--- START OF EXERCISE INPUT ---

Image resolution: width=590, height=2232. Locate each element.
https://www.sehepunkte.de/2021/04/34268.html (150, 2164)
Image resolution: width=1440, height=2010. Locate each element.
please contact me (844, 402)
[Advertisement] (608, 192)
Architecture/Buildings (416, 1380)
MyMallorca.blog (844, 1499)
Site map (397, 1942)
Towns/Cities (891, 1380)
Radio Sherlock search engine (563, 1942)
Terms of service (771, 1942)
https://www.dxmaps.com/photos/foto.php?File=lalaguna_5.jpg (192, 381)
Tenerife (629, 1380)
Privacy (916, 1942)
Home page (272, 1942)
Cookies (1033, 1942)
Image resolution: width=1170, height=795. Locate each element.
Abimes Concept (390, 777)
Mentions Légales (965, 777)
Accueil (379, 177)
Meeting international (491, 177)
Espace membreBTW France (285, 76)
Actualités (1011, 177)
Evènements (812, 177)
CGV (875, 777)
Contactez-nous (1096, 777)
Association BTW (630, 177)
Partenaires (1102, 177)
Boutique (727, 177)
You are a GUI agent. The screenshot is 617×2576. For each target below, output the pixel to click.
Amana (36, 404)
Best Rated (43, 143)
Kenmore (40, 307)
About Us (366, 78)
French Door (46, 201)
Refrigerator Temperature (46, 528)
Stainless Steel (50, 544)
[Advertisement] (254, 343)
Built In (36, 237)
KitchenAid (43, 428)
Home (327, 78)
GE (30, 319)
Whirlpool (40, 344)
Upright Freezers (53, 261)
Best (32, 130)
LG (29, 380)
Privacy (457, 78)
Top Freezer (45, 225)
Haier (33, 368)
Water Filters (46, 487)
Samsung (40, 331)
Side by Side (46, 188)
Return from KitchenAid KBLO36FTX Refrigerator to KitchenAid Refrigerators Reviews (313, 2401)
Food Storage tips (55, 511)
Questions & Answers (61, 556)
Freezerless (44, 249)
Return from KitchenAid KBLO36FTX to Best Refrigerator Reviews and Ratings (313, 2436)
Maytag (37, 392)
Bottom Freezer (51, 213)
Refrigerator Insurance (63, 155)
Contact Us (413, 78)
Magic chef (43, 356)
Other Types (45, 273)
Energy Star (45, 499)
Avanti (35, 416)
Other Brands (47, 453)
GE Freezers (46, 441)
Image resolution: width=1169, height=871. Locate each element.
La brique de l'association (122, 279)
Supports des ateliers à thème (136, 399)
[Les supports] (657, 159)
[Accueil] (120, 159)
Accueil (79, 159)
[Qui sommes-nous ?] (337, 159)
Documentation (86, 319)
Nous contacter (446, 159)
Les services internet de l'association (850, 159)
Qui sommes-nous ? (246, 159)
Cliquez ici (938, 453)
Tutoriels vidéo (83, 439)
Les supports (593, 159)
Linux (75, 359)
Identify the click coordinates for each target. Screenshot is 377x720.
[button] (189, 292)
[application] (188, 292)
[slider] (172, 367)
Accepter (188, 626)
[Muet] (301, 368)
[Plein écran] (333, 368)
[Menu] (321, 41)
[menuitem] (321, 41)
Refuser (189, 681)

--- END OF EXERCISE INPUT ---

• [GOAL] Reproduce all of the material above, substituting "Page dimensions" for "Image resolution" wherever it occurs and leaving everything else unchanged.

• [TASK RESULT]
Page dimensions: width=590, height=2232. Locate each element.
https://www.sehepunkte.de/2021/04/34268.html (150, 2164)
Page dimensions: width=1440, height=2010. Locate each element.
please contact me (844, 402)
[Advertisement] (608, 192)
Architecture/Buildings (416, 1380)
MyMallorca.blog (844, 1499)
Site map (397, 1942)
Towns/Cities (891, 1380)
Radio Sherlock search engine (563, 1942)
Terms of service (771, 1942)
https://www.dxmaps.com/photos/foto.php?File=lalaguna_5.jpg (192, 381)
Tenerife (629, 1380)
Privacy (916, 1942)
Home page (272, 1942)
Cookies (1033, 1942)
Page dimensions: width=1170, height=795. Locate each element.
Abimes Concept (390, 777)
Mentions Légales (965, 777)
Accueil (379, 177)
Meeting international (491, 177)
Espace membreBTW France (285, 76)
Actualités (1011, 177)
Evènements (812, 177)
CGV (875, 777)
Contactez-nous (1096, 777)
Association BTW (630, 177)
Partenaires (1102, 177)
Boutique (727, 177)
You are a GUI agent. The screenshot is 617×2576. For each target below, output the pixel to click.
Amana (36, 404)
Best Rated (43, 143)
Kenmore (40, 307)
About Us (366, 78)
French Door (46, 201)
Refrigerator Temperature (46, 528)
Stainless Steel (50, 544)
[Advertisement] (254, 343)
Built In (36, 237)
KitchenAid (43, 428)
Home (327, 78)
GE (30, 319)
Whirlpool (40, 344)
Upright Freezers (53, 261)
Best (32, 130)
LG (29, 380)
Privacy (457, 78)
Top Freezer (45, 225)
Haier (33, 368)
Water Filters (46, 487)
Samsung (40, 331)
Side by Side (46, 188)
Return from KitchenAid KBLO36FTX Refrigerator to KitchenAid Refrigerators Reviews (313, 2401)
Food Storage tips (55, 511)
Questions & Answers (61, 556)
Freezerless (44, 249)
Return from KitchenAid KBLO36FTX to Best Refrigerator Reviews and Ratings (313, 2436)
Maytag (37, 392)
Bottom Freezer (51, 213)
Refrigerator Insurance (63, 155)
Contact Us (413, 78)
Magic chef (43, 356)
Other Types (45, 273)
Energy Star (45, 499)
Avanti (35, 416)
Other Brands (47, 453)
GE Freezers (46, 441)
Page dimensions: width=1169, height=871. Locate each element.
La brique de l'association (122, 279)
Supports des ateliers à thème (136, 399)
[Les supports] (657, 159)
[Accueil] (120, 159)
Accueil (79, 159)
[Qui sommes-nous ?] (337, 159)
Documentation (86, 319)
Nous contacter (446, 159)
Les services internet de l'association (850, 159)
Qui sommes-nous ? (246, 159)
Cliquez ici (938, 453)
Tutoriels vidéo (83, 439)
Les supports (593, 159)
Linux (75, 359)
Identify the click coordinates for each target. Screenshot is 377x720.
[button] (189, 292)
[application] (188, 292)
[slider] (172, 367)
Accepter (188, 626)
[Muet] (301, 368)
[Plein écran] (333, 368)
[Menu] (321, 41)
[menuitem] (321, 41)
Refuser (189, 681)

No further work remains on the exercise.